* USING THE INFORMATION:
a: In the article on Brazil's presidential election, how many entities signed the document published in mid-October?
b: Repeat word for word the part of the article on Brazil's presidential election starting with "Those interviewed said" and going on through "Catholic News Service.".

SÃO PAULO — Looking through the lens of Catholic social teaching, several Brazilian organizations were critical of actions by President Jair Bolsonaro, who faces former president Luiz Inacio Lula da Silva in the final round of presidential elections Oct. 30.
Several groups signaled that the current administration has dismissed or reduced many social programs that, in past years, extended rights to some of Brazil’s marginalized groups and furnished relief to the country’s poorer people.
Those interviewed said no matter who wins, Brazilians know that the next four years will not be easy.
“Today, there is a structured, angry, and mobilized opposition against any type of social advances in Brazil. The next government will have to take the time to rebuild the Brazilian state,” Antonio Eduardo de Oliveira, executive secretary of the Brazilian bishops’ Indigenous Missionary Council, or CIMI, told Catholic News Service.
A document published in mid-October and signed by 16 entities — including the Conference of Religious of Brazil, the bishops’ Pastoral Land Commission and Indigenous Missionary Council as well as and Caritas Brazil — criticized many positions taken by the current government.
For these entities, Bolsonaro’s actions in favor of firearms, his manipulation of religions, his destructive environmental policies, and his actions in dealing with issues related to young people, women, Blacks, LGBTQ people as well as Indigenous communities “compel us to take a stand against his reelection, in order to be consistent with the social doctrine of the Catholic Church and with the Gospel of Jesus.”
Father Dario Bossi, provincial superior of the Comboni Missionaries in Brazil and a member of the Pan-Amazonian Church Network, REPAM, agreed with the document.
“The level of impunity and violence in the Amazon increased considerably, as did the rate of deforestation and fires, during the four years of Bolsonaro’s government, which defended the interests of agribusiness and mining in the Amazon,” said Bossi.
He said if Bolsonaro were reelected, these positions would be consolidated “in a disastrous way and with no chance of recovery for the Amazon and its peoples.”
Bossi said that during Lula’s first two terms (2003-2010), the government made some bad decisions related to the Amazon region and “did not listen to the peoples of the Amazon.” He said he hoped if Lula were elected, he would handle things differently.
“Lula has demonstrated, in numerous speeches, an evolution (in thinking) regarding ecology, energy and development in the Amazon, stressing a commitment to zero deforestation in (the) Amazon and declaring himself against mining on Indigenous lands,” said Bossi.

* GIVEN INFORMATION:
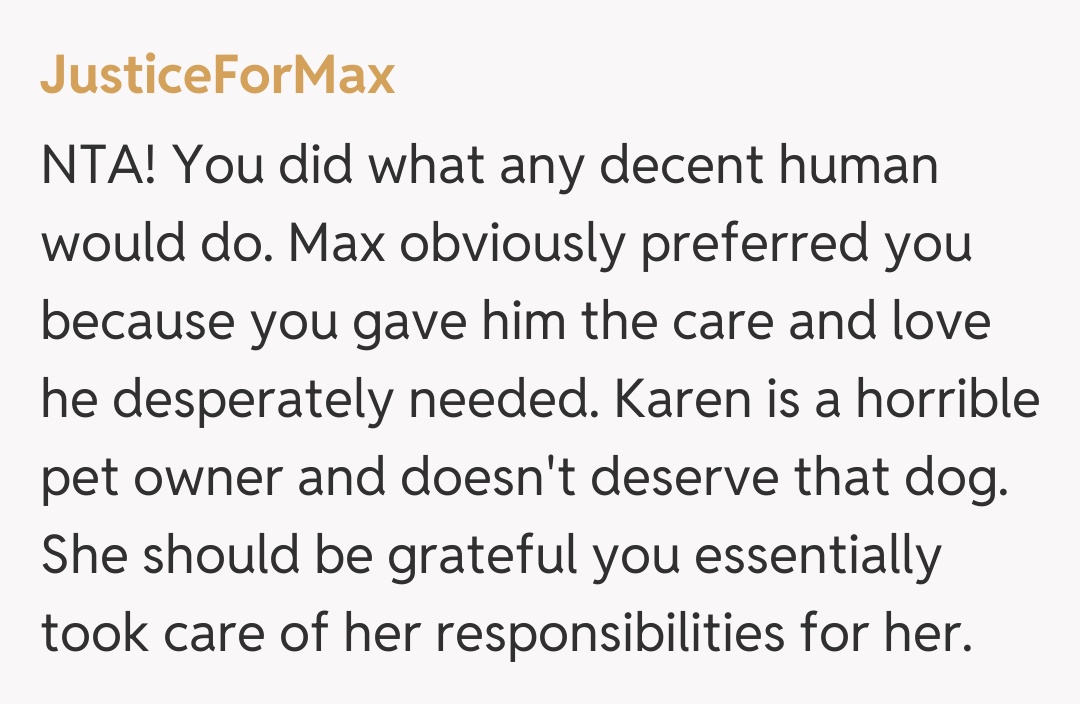Open the JusticeForMax user profile

click(218, 76)
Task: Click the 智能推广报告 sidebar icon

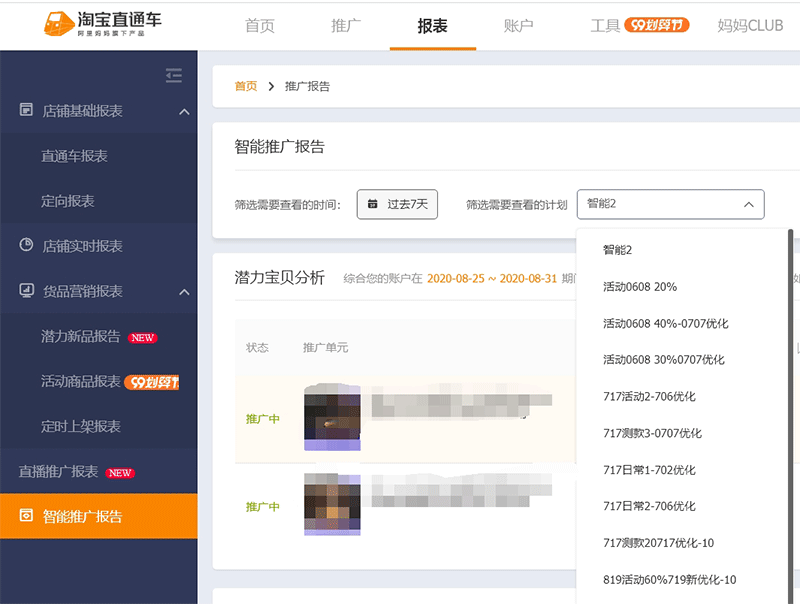Action: 26,517
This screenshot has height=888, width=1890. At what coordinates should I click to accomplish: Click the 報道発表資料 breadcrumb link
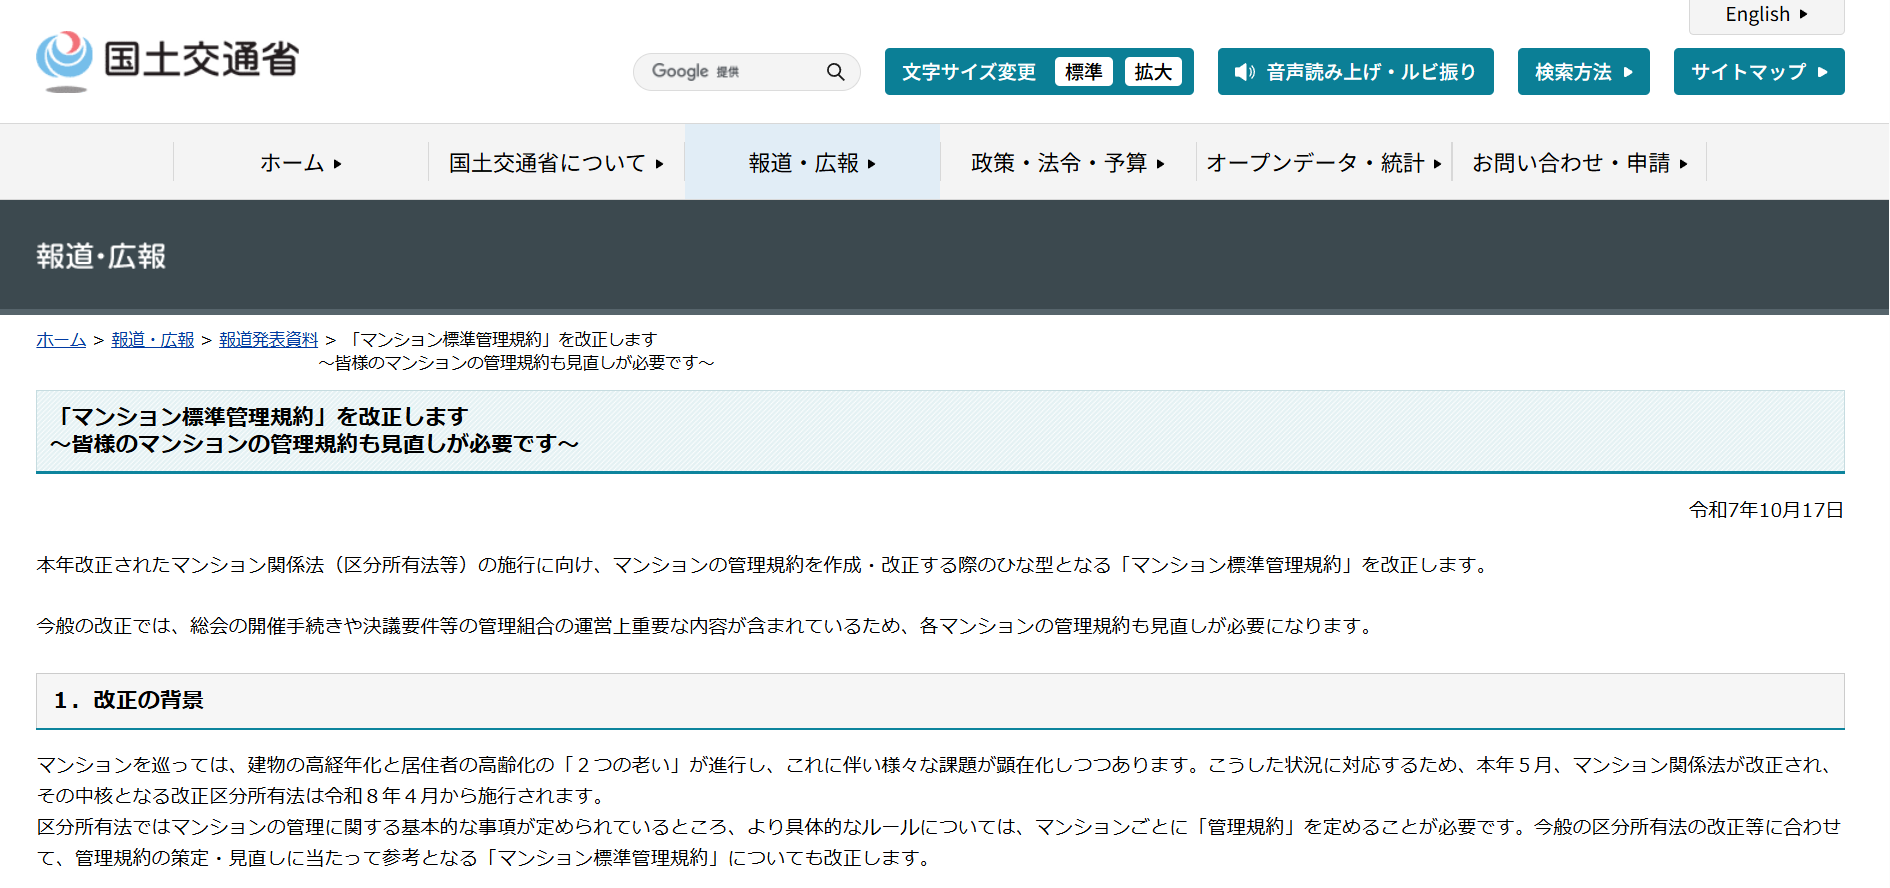coord(268,340)
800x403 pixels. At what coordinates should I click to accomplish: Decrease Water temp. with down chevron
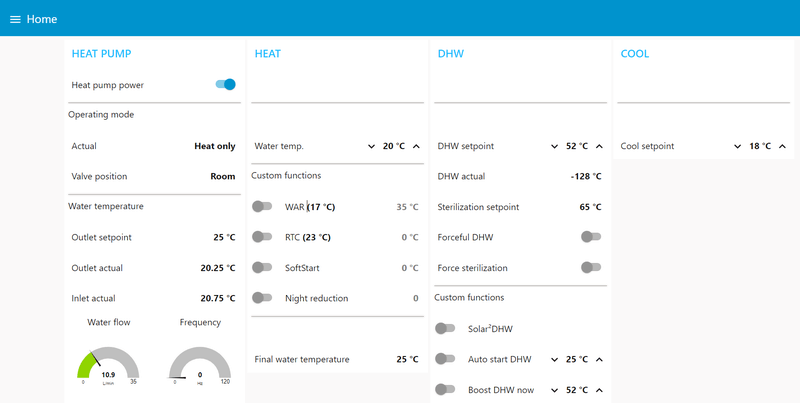tap(371, 146)
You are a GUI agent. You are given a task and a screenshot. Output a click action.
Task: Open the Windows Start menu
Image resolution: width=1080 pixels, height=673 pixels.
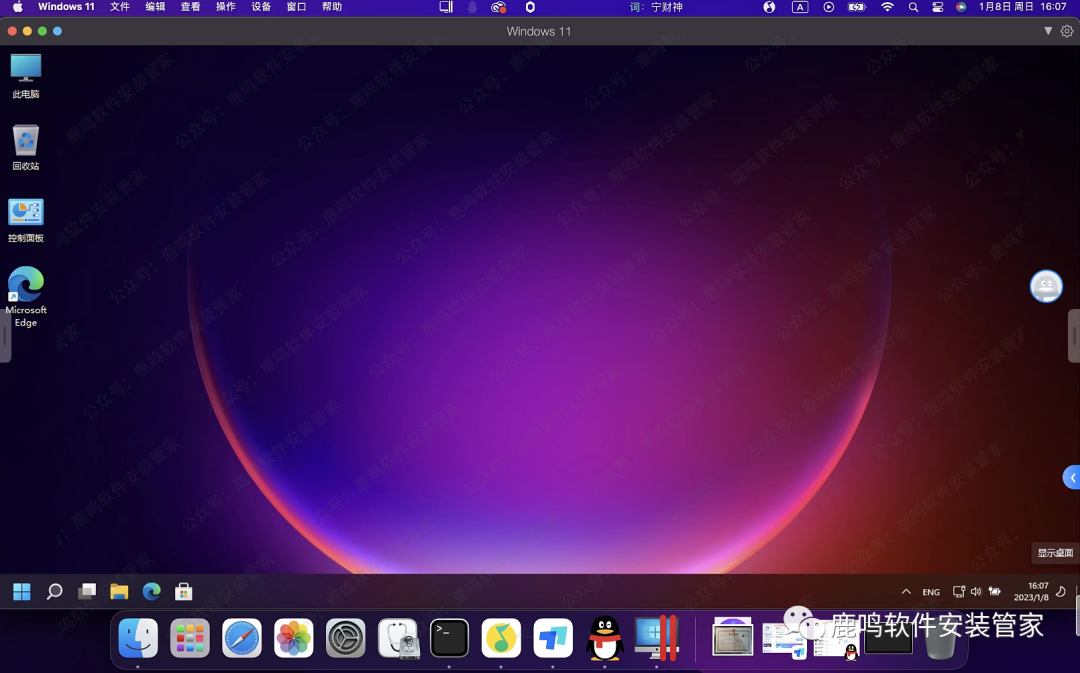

* SOLUTIONS IN ORDER:
a: Sixteen entities signed it.

b:
Those interviewed said no matter who wins, Brazilians know that the next four years will not be easy.
“Today, there is a structured, angry, and mobilized opposition against any type of social advances in Brazil. The next government will have to take the time to rebuild the Brazilian state,” Antonio Eduardo de Oliveira, executive secretary of the Brazilian bishops’ Indigenous Missionary Council, or CIMI, told Catholic News Service.